Senior Site Reliability Engineer - Apple Corporate Systems
Santa Clara Valley (Cupertino), California, United States
Software and Services
The Corporate Systems Engineering group at Apple primarily focuses on creative ways to engineer business solutions to meet the growing business needs of Apple's People, Finance, iTunes, Sales, Retail, and IT Service organizations. At core, our portfolio comprises of engineered custom solutions to process very high-volume micro-transactions from iTunes Downloads, iPhone Activations, Sales from Retail, Online, and Resellers, etc. These solutions are based on cutting edge enterprise technologies ranging from Server Side Java, Web Technologies, Cocoa, iOS, Oracle, and Non-SQL Databases. Accurately processing such very high volume transactions is our core strength. As member of the technical leadership team, you will play a critical role in ensuring building and running apps and services from reliability, availability, and scalability perspective.
- 5+ years of hands-own experience in deploying and troubleshooting of apps or services in a large scale Linux/Unix environment.
- Establish change management discipline in roll-out and deployment of new product features.
- Experienced in developing automated solution for deploying, monitoring, and logging of our critical services.
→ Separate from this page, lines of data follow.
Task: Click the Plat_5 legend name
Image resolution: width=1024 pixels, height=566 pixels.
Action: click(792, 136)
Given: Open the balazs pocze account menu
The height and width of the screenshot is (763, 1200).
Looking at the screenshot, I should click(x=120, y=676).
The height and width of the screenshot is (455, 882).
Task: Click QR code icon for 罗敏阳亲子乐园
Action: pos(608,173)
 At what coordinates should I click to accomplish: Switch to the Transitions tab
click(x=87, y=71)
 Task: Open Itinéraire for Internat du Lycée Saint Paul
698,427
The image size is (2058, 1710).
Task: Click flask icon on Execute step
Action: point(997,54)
- Proficient in solving problems wide range of issues across multiple technologies.
- Experience in automation through scripts or through other tools for reducing toil of manual processes.
- Infrastructure knowledge of Network, Load Balancers, VM, Firewalls, Security Certificates, etc.
- Working knowledge of Oracle.
- Experience in troubleshooting and issue triaging.
- Working knowledge of source control software (SVN or Git).
- Ability to multi-task and manage tasks with varying priorities.
- Ability to work independently with minimal supervision.
- Excellent written and oral communication skills.
We are looking for a hands-on, energetic, and seasoned site reliability engineering lead to serve as a primary person responsible for the overall health, availability, reliability, scalability, and capacity planning of our critical services. While the engineering team will be primarily focused on development of new features, the SRE Lead will need to be in lock-step with them in gaining deep application knowledge to ensure durability and operability of the services. - Responsible for automating mundane and repetitive procedures. - Work closely with system engineers, network engineers, database administrators, information security team to achieve service level objectives. - Responsible for establishing and monitoring of service level indicators to maintain the overall health of the services. - Work in troubleshooting, triaging production issues, and further escalating the issues to the engineering team for a permanent fix. - Participate in the change management processes to ensure the durability and operability of the service.
Education & Experience
Bachelor’s and/or Masters in Computer Science with 5+ years relevant work experience.